One of the primary concerns that PhRMA shares with more than two dozen other patient and industry organizations is that the data needs to include context to explain what the payments represent – collaborations that benefit patient health and innovation. It’s critical to note that the new database will include information on many different types of interactions. For example, the data could reflect an oncologist partnering with a biopharmaceutical company to lead a clinical trial on an innovative cancer treatment or a family practice physician’s attendance at an industry-sponsored speaking event led by a peer to further her education about geriatric care. However, if the data released includes only names and numbers, the public is likely to be confused and the information is left subject to misinterpretation.
Additionally, many physicians are not aware about the Sunshine Act, what it means for them and their ability to be part of this collaborative process. It is important for CMS to provide physicians with more information about their ability to register and review data reported on them.
To compound this lack of information, physicians also face a confusing registration process with a very short timeline. Given how instrumental relationships between companies and physicians are to driving future innovation, we want to ensure that both groups can provide input on the process of Sunshine Act reporting.”

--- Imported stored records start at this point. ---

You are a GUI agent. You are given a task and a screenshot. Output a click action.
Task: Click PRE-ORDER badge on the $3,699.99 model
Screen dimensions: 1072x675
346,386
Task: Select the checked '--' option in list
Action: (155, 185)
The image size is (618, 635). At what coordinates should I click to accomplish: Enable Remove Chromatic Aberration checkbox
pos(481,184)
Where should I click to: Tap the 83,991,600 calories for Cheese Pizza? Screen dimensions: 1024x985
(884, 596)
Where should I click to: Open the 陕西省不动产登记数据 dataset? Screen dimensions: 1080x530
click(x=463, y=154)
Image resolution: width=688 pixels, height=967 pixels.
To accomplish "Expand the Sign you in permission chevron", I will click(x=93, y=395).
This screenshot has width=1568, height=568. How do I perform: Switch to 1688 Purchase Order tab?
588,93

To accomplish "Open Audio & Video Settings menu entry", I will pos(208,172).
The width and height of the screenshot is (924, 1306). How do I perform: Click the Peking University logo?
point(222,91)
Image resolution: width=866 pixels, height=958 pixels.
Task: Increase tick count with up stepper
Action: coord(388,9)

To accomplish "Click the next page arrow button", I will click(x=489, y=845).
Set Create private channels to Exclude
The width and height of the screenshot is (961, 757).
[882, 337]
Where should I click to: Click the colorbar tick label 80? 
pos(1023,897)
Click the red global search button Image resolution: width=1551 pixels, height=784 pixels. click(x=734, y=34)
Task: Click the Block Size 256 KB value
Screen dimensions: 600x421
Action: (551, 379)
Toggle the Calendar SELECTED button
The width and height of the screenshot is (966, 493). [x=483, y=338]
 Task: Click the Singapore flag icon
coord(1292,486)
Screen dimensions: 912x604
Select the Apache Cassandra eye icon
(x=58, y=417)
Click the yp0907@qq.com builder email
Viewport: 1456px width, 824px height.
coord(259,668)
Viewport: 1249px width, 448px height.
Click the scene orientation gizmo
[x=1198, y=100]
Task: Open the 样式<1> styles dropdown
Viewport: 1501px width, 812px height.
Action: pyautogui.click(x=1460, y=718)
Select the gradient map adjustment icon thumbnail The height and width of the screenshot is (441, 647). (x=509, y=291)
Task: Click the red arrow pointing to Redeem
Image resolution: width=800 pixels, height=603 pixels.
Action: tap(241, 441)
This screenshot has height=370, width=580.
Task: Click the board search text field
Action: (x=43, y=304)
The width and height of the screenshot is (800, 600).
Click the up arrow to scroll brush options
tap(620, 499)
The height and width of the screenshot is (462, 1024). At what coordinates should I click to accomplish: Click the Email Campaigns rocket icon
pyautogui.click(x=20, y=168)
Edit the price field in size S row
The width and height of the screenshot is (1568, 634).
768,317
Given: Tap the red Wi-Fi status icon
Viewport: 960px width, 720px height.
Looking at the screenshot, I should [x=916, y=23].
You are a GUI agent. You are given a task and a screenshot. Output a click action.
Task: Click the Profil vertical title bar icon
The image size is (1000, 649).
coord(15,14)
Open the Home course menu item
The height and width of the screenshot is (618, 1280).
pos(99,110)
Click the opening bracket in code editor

“Next month, when the federal government releases data about payments to physicians from pharmaceutical and medical device makers, one-third of the records will be withheld because of data inconsistencies, an official told ProPublica.
The issue is the latest hurdle for the federal government as it seeks to launch the already-delayed Open Payments database mandated under the Physician Payment Sunshine Act, a provision of the 2010 Affordable Care Act. Making this information public is a crucial step in promoting greater transparency about conflicts of interest in medicine.
The Centers for Medicare and Medicaid Services first turned up flaws in the data in the past two weeks, while investigating a physician’s complaint that payments were being attributed to him even though they were made to another physician with the same name. In the process of reviewing that issue, it found “intermingled data,” meaning physicians were being linked to medical license numbers or national provider identification numbers that were not theirs.
“CMS is returning about one-third of submitted records to the manufacturers and [group purchasing organizations] because of intermingled data, and will include these records in the next reporting cycle,” CMS spokesman Aaron Albright said by email. These records won’t be posted until June 2015.”